The name Coolac is derived from the local Aboriginal name for a plant which was abundant in the area, and also from the Aboriginal word meaning "native bear".

Coolac post office was opened on 1 June 1870. Coolac railway station was opened in June 1886, with the construction of a branch line from Cootamundra, which was eventually extended to Tumut. The station was closed in the 1970s.

The 11-kilometre section of the Hume Highway at Coolac was the last two-lane section of Hume Highway between Sydney and the Sturt Highway interchange. In the mid-1980s, plans were drawn-up for the Coolac bypass, and a review of environmental factors was completed in 1997. However, construction did not commence until May 2007 with the project completed in August 2009.

==Bald Archy==
The satirical Bald Archy art competition (a parody of the name of the more prestigious Archibald Prize), was inaugurated by Peter Batey in 1994 at the Coolac Festival of Fun. The home of the competition is now the Museum of the Riverina in Wagga Wagga, and it also travels to Sydney and Melbourne for exhibition once Maude the Cockatoo, the official judge, selects the winning entries each year.

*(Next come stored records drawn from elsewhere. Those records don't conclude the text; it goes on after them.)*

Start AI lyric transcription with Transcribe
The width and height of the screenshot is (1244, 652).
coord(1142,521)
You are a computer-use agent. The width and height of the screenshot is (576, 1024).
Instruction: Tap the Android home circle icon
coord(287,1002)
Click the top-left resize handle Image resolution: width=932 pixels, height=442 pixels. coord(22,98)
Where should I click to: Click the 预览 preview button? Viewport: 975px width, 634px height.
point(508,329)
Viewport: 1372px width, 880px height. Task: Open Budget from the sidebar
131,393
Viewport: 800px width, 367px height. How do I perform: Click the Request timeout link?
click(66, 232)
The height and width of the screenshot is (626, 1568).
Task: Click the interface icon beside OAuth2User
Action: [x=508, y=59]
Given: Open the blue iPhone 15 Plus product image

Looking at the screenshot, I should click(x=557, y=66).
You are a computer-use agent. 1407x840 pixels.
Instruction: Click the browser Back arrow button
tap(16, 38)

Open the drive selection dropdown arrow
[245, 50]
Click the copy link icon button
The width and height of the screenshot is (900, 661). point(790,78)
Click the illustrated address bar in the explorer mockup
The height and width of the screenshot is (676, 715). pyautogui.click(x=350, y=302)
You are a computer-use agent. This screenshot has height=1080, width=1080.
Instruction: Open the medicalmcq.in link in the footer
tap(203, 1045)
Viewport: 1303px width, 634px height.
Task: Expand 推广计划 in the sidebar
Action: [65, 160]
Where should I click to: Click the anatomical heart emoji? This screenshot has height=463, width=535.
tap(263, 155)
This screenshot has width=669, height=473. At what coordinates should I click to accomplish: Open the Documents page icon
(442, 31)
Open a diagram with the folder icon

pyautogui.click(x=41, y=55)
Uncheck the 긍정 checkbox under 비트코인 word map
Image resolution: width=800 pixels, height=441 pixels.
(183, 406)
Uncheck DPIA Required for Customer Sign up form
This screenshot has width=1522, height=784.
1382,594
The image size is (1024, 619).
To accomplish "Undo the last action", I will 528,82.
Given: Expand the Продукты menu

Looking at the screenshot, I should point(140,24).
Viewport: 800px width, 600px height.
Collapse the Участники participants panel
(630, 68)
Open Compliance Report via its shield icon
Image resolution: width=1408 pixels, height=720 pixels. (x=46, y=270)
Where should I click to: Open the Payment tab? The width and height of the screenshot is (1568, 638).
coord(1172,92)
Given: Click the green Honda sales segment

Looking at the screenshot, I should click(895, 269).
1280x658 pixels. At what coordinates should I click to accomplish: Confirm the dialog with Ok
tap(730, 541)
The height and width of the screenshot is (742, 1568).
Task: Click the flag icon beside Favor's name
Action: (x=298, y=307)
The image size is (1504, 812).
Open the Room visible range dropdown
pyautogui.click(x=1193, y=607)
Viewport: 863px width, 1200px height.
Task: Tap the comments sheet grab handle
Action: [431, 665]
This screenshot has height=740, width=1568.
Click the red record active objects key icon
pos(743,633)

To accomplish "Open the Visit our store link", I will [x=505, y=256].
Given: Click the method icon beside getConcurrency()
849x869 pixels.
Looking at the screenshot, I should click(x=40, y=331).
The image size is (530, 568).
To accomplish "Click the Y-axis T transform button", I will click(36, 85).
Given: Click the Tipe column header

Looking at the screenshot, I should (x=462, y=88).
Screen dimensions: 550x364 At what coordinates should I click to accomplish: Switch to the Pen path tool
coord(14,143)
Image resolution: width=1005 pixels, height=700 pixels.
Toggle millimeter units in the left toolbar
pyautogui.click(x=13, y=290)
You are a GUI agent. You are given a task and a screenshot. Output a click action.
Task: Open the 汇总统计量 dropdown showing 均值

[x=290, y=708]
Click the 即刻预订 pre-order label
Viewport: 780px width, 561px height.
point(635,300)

== Coolac Geological Site ==
The Coolac Geological Site, 48 km north-east of Coolac, is the best-known example in Australia of a substantial ophiolite assemblage. The distinctive rock assemblage, covering 130 ha, provides insights into events in the continental evolution of eastern Australia. The rocks were part of the oceanic crust and mantle, not normally exposed on the Earth's surface. The rock from the mantle is called Coolac Serpentinite.